### Required work:
**A.** In the blog post about jaw surgery, rewrite the passage starting with "It's chin time!!" and going on through "Gave me a kick.", substituting "pony" for "unicorn".
**B.** Summarize the blog post about jaw surgery in two sentences.
**C.** Extend the blog post about jaw surgery, picking up after its final sentence.

──────── Selected extract

Life's  a party wear the hats.

Thursday, August 4, 2011

It's chin time!!

  Hahaha that's what my friends and I are calling it. Surgery is in a couple of hours, I'm hoping excitement will continue to beat out nerves and anxiety now. Every surgery I've had I bring this little unicorn I have, it's a  beanie babie and  I named him Trusty (to be my trusty steed) and we have fun with him at the hospitals taking pictures of Trusty in the windows, on the machines, eating/drinking my food etc. Hopefully I will be smart enough to load pictures up here and I can show you them. Also I hope they let me take him back there with me.

  Well, Trusty and I are off! Jaw surgery here we come!

  By the way, anyone else think it cool I'm having Jaw Surgery during Shark Week? Gave me a kick.


Life's a party wear the hats

Niki :)

Wednesday, August 3, 2011

Goodness Gracious

  Surgery is tomorrow.

────────────────
──────── Information supplied

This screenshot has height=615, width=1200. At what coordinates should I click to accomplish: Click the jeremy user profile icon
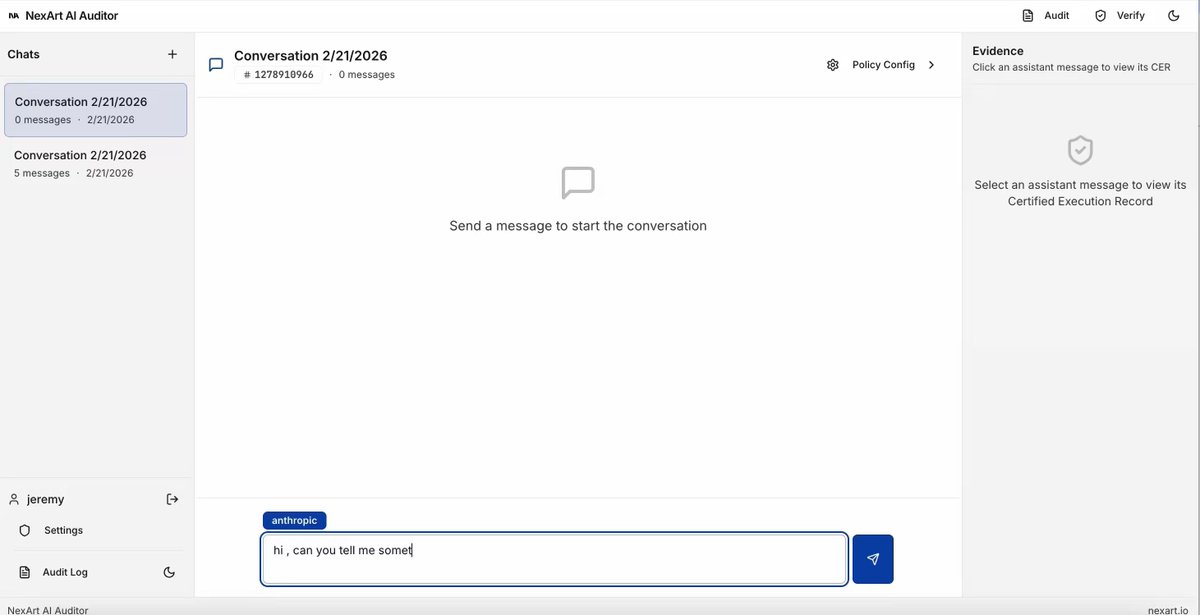coord(14,499)
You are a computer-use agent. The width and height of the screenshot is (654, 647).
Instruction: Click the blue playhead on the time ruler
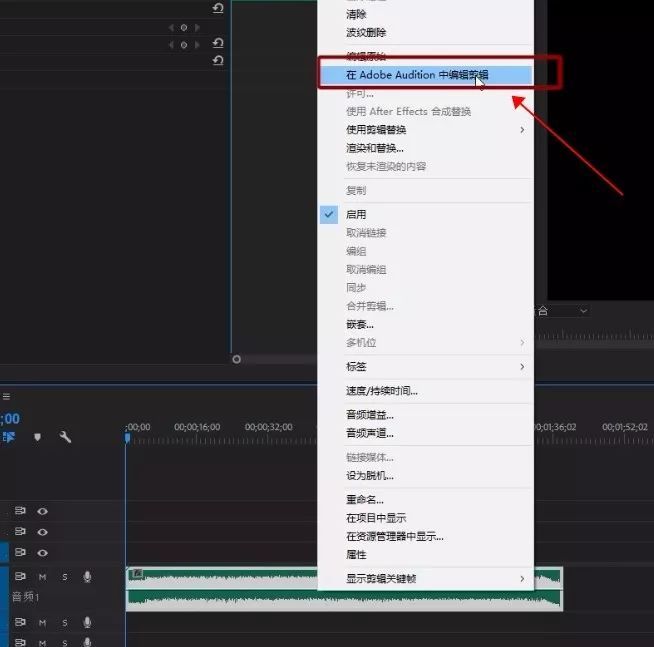click(x=127, y=437)
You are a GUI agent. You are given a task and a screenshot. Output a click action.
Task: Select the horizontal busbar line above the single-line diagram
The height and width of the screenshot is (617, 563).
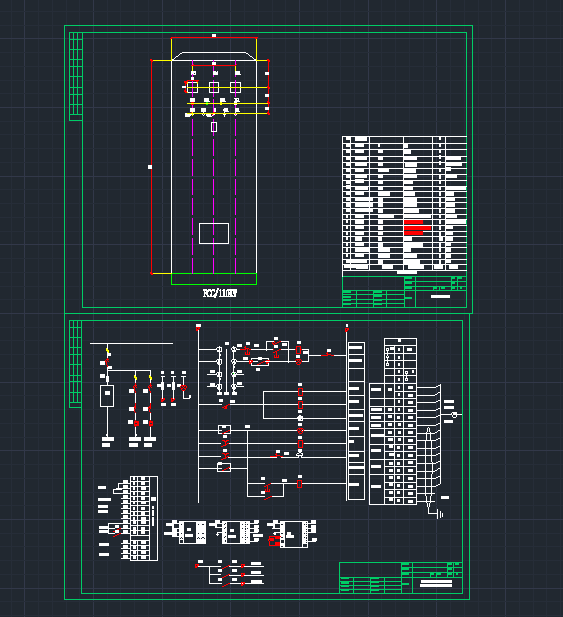click(131, 344)
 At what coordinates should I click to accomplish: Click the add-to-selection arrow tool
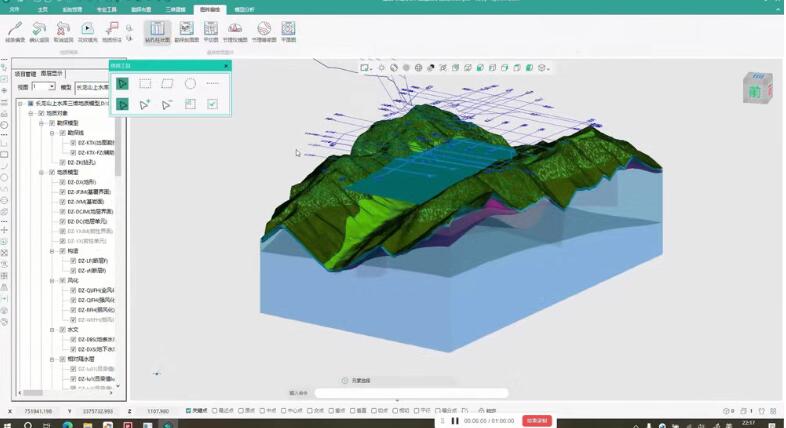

────────────────

### Answers to each task:
**A.**
It's chin time!!

  Hahaha that's what my friends and I are calling it. Surgery is in a couple of hours, I'm hoping excitement will continue to beat out nerves and anxiety now. Every surgery I've had I bring this little pony I have, it's a  beanie babie and  I named him Trusty (to be my trusty steed) and we have fun with him at the hospitals taking pictures of Trusty in the windows, on the machines, eating/drinking my food etc. Hopefully I will be smart enough to load pictures up here and I can show you them. Also I hope they let me take him back there with me.

  Well, Trusty and I are off! Jaw surgery here we come!

  By the way, anyone else think it cool I'm having Jaw Surgery during Shark Week? Gave me a kick.

**B.** The writer is a couple of hours from jaw surgery and hopes excitement will keep winning out over nerves and anxiety. They bring Trusty, a beanie baby unicorn, to every surgery to photograph around the hospital, and they think it's cool to be having jaw surgery during Shark Week.

**C.**
  Weird, but exciting. In all honesty I'm more nervous than I'd like to admit, but I  hear that's normal. I have my surgical hooks/meeting with my new orthodontist/final meeting with Dr. T today at 11, I live an hour away from the office, but I go to school in that same city so travel time is no big deal. Now tomorrow, if I have to be there at 5am travel time will be a big deal. Hahaha, all for the cause though. Ok, something that's befuddling me: I keep having dreams about the surgery, not like nightmares, or happy fluffy clouds and cats dreams, weird crazy dreams. Like the other night, my dream was I was in the pre-op room and the nurses told me "don't sneeze or you will ruin everything." pretty sure they made me sign a waver too. I woke up and laughed.  It was odd, and by the way I told my mom about it, and she said I can't literally sneeze whilst under the anesthesia (she is a nurse herself). Hopefully this gave you guys a giggle. Did anyone else have this happen to them, any crazy dreams?

  Anyways I will probably post again tonight, worried and freaked out. You might even get the low down on what happens to be in my brain; I'm a bottler, and I know that it is extremely bad for your sanity, so hopefully this blog can help with that.


Life's a party wear the hats


Niki  :)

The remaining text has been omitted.